The 28-year-old was held for nine hours, the maximum the law allows before officers must release or formally arrest the individual. According to official figures, most examinations under schedule 7 – over 97% – last less than an hour, and only one in 2,000 people detained are kept for more than six hours.

Since 5 June, Greenwald has written a series of stories revealing the NSA's electronic surveillance programmes, detailed in thousands of files passed to him by whistleblower Edward Snowden. The Guardian has also published a number of stories about blanket electronic surveillance by Britain's GCHQ, also based on documents from Snowden.


While in Berlin, Miranda had visited Laura Poitras, the US film-maker who has also been working on the Snowden files with Greenwald and the Guardian. The Guardian paid for Miranda's flights.

"This is a profound attack on press freedoms and the news gathering process," Greenwald said. "To detain my partner for a full nine hours while denying him a lawyer, and then seize large amounts of his possessions, is clearly intended to send a message of intimidation to those of us who have been reporting on the NSA and GCHQ. The actions of the UK pose a serious threat to journalists everywhere.

"But the last thing it will do is intimidate or deter us in any way from doing our job as journalists. Quite the contrary: it will only embolden us more to continue to report aggressively."

A spokesperson for the Guardian said: "We were dismayed that the partner of a Guardian journalist who has been writing about the security services was detained for nearly nine hours while passing through Heathrow airport. We are urgently seeking clarification from the British authorities."

Labour MP Tom Watson said he was shocked at the news and called for it to be made clear if any ministers were involved in authorising the detention.


He said: "It's almost impossible, even without full knowledge of the case, to conclude that Glenn Greenwald's partner was a terrorist suspect.

"I think that we need to know if any ministers knew about this decision, and exactly who authorised it."

"The clause in this act is not meant to be used as a catch-all that can be used in this way."

Widney Brown, Amnesty International's senior director of international law and policy, said: "It is utterly improbable that David Michael Miranda, a Brazilian national transiting through London, was detained at random, given the role his partner has played in revealing the truth about the unlawful nature of NSA surveillance.

"David's detention was unlawful and inexcusable. He was detained under a law that violates any principle of fairness and his detention shows how the law can be abused for petty, vindictive reasons.

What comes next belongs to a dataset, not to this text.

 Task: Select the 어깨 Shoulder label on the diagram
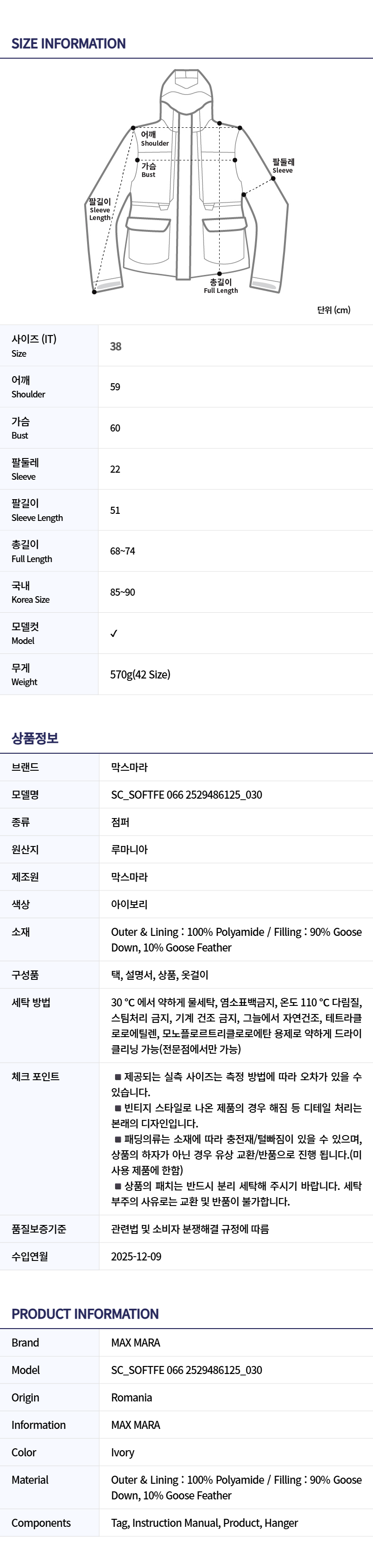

"There is simply no basis for believing that David Michael Miranda presents any threat whatsoever to the UK government. The only possible intent behind this detention was to harass him and his partner, Guardian journalist Glenn Greenwald, for his role in analysing the data released by Edward Snowden."




“It is thus necessary that the individual should finally come to realize that his own ego is of no importance in comparison with the existence of the nation, that the position of the individual is conditioned solely by the interests of the nation as a whole.”